8.1. – Il motivo è inammissibile, per difetto di specificità.

Ai fini della liquidazione del danno, la sentenza impugnata ha tenuto infatti conto dell’aggravamento determinato dalla condotta dell’amministratore della società attrice, affermando che, ove quest’ultimo avesse usato l’ordinaria diligenza nella custodia dei libretti degli assegni e nel controllo della contabilità e dell’operato dei dipendenti, il pregiudizio sarebbe stato limitato alla perdita determinata dalla prima operazione: ha conseguentemente riconosciuto alla società attrice un risarcimento di Lire 22.662.567, pari all’importo sottratto dal conto corrente mediante un assegno emesso il (OMISSIS), escludendo il diritto al ristoro dei danni derivanti dalle operazioni successive. Nel contestare tale liquidazione, la controricorrente si limita ad affermare che il pregiudizio derivante dalla predetta operazione è interamente coperto dalla somma di Euro 62.491,28, recuperata dalla società attrice nel corso del giudizio, omettendo tuttavia di precisare se tale importo comprenda anche quello sottratto mediante l’emissione dell’assegno indicato, ovvero si riferisca ad operazioni successive, la cui esclusione dal calcolo del risarcimento renderebbe irrilevante l’avvenuto recupero.

9. Con il quinto motivo, l’Unicredit deduce la violazione e la falsa applicazione dell’art. 2395 c.c. e dell’art. 112 c.p.c., nonchè l’omessa motivazione circa un punto decisivo della controversia, rilevando che la sentenza impugnata ha omesso di pronunciare in ordine al motivo di appello con cui il Banco di Sicilia aveva riproposto l’azione di responsabilità avanzata in primo grado nei confronti del R., in dipendenza del comportamento doloso o gravemente colposo da lui tenuto nell’amministrazione della società, ed in particolare della mancata custodia dei libretti degli assegni e dell’omesso controllo della contabilità sociale.

10. – La predetta censura dev’essere esaminata congiuntamente a quella proposta con il sesto motivo, con cui la controricorrente lamenta la violazione e la falsa applicazione degli artt. 2392 e 2395 c.c., nonchè l’omessa motivazione circa un punto decisivo della controversia, ribadendo che la sentenza impugnata ha omesso di pronunciare in ordine all’azione di responsabilità proposta nei confronti del R. con l’atto di chiamata in causa, e riproposta con l’atto di appello.

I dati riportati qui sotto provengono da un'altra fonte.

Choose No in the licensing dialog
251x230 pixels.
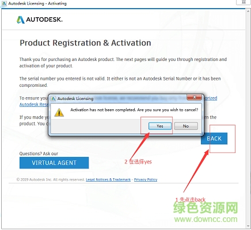(186, 126)
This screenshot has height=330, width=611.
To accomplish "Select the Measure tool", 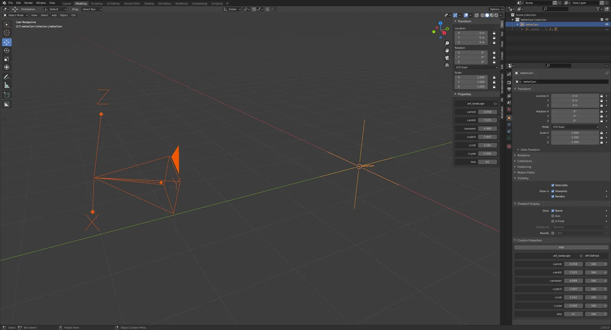I will [x=7, y=85].
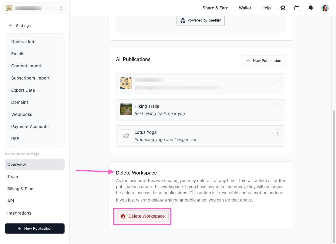The height and width of the screenshot is (244, 336).
Task: Open three-dot menu for Lotus Yoga
Action: (x=277, y=133)
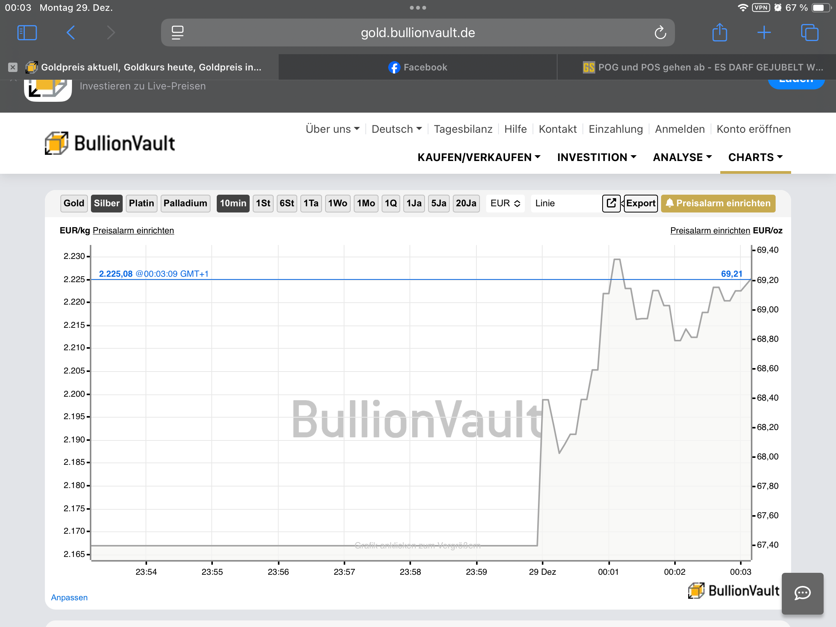Open Safari sidebar panel icon
This screenshot has height=627, width=836.
tap(27, 33)
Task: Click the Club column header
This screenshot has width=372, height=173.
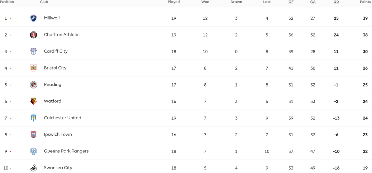Action: point(44,2)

11. – I predetti motivi sono fondati.

L’Unicredit ha infatti provveduto a trascrivere puntualmente nel ricorso il ventesimo ed il ventunesimo motivo di appello, con cui aveva censurato la sentenza di primo grado, nella parte in cui aveva rigettato la domanda di rivalsa da essa avanzata nei confronti dell’amministratore della società attrice: tali censure, proposte in via subordinata rispetto a quelle concernenti l’affermazione della responsabilità del Banco di Sicilia, sono state erroneamente ritenute assorbite dal parziale accoglimento di queste ultime, il quale non ha condotto all’esclusione della predetta responsabilità, e quindi al rigetto della domanda principale, ma solo ad una riduzione dell’importo liquidato a titolo di risarcimento, con la conseguenza che non poteva ritenersi cessato l’interesse della controricorrente ad una decisione nel merito della domanda di rivalsa.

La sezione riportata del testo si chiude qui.